The sum of the exponentially distributed random variables, \(N\bar{t}_t\), does in fact follow an Erlang distribution [25], and so:
$$\begin{aligned} P(\bar{t}_t) \sim \frac{1}{\tau ^N}\frac{(N\bar{t}_t)^{N-1}}{(N-1)!}\exp (-N\bar{t}_t/\tau )N. \end{aligned}$$
(8)
Note that since \({{\,\mathrm{\text {E}}\,}}[\bar{t}_t]={{\,\mathrm{\text {E}}\,}}[t_t]=\tau \), our estimator \(\bar{t}_t\) is unbiased. Furthermore, \({{\,\mathrm{\text {Var}}\,}}[\bar{t}_t]={{\,\mathrm{\text {Var}}\,}}[t_t]/N=\tau ^2/N\) in accordance with the Central Limit Theorem. It can be shown that (8) implies that
$$\begin{aligned} {{\,\mathrm{\text {Var}}\,}}[\ln \bar{t}_t] = \Psi ^{(1)}(N), \end{aligned}$$
(9)
where \(\Psi ^{(1)}(N)\) is the first derivative of the digamma function [26]. We can make the interesting observation that \({{\,\mathrm{\text {Var}}\,}}[\ln \bar{t}_t]\) does not depend on \(\tau \), only on N. Next, we make use of the approximation [26]

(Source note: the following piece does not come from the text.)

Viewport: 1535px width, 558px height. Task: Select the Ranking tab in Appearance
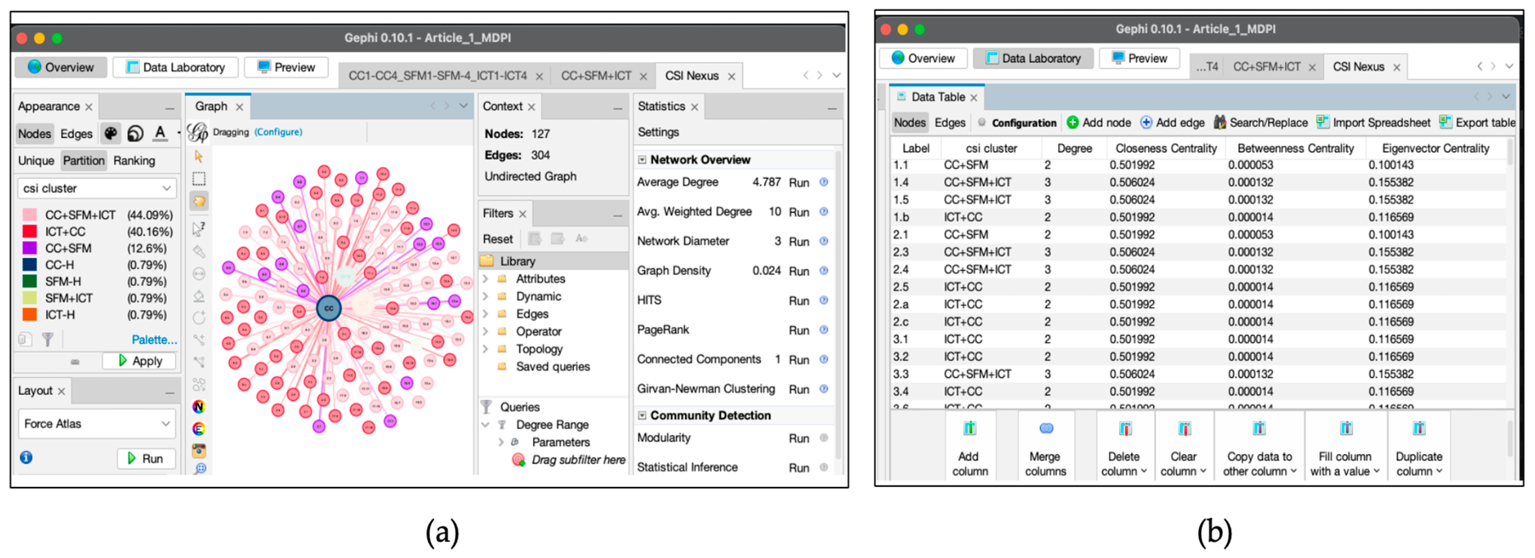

$$\begin{aligned} \Psi ^{(1)}(N) \sim 1/N \end{aligned}$$
(10)
and, upon substitution in (7), write that
$$\begin{aligned} \delta \Delta \Phi \sim \sqrt{\frac{\tau _a}{T}}\frac{\exp (\Delta \Phi y)}{y}, \end{aligned}$$
(11)
where, furthermore, we assumed a certain fixed commitment of resources, which can be expressed simply by \(T=N\tau \), and also made use of (6). We look for a \(\sigma =\sigma ^*\) or \(y=y^*\) that minimizes \(\delta \Delta \Phi \), for which we need to solve \({{\,\mathrm{\text {d}}\,}}\delta \Delta \Phi /{{\,\mathrm{\text {d}}\,}}y=0\). This yields our main result:
$$\begin{aligned} y^*=\Delta \Phi ^{-1}. \end{aligned}$$
(12)
We can make the interesting observation that it is independent of \(\tau _a\) and T, which we comment on shortly. Rather, \(y^*\) depends only on \(\Delta \Phi \) (in a very simple way), the unknown that we wanted to determine in the first place, and, so, the result may seem irrelevant to practice for the first sight. However, one can simply start out with an initial guess value, \(\hat{\Delta \Phi }_0\), and iteratively update the estimate as \(\hat{\Delta \Phi }_{i}\) by performing a maximum likelihood estimation (MLE) [27] each time a new value of \(t_{t,i}\) is acquired. This way, for the acquisition of \(t_{t,i+1}\), one continues the experiment/simulation with an updated noise strength \(y_{i+1}^*=\hat{\Delta \Phi }^{-1}_i\), \(i=1,\dots ,N\), according to (12). The MLE of \(\Delta \Phi \) is based on the probability distribution (3) jointly with (6). This is an analogous procedure to the well-established nonstationary extreme value statistics when one or more parameters of the Generalised Extreme Value (GEV) distribution is a function of a covariate that could depend on time (see Chapter 6 of [27]). In our case \(\tau \) and \(\sigma \) correspond to the parameter of the GEV distribution and the covariate, respectively. We recall that as \(\sigma ^*\) does not depend on T, at any time into the experiment/run (for large enough N, though, such that (10) is a good approximation) our estimate of \(\Delta \Phi \) is done most efficiently, and, so, we can revise our commitment: either stopping the experiment/run early or extending it.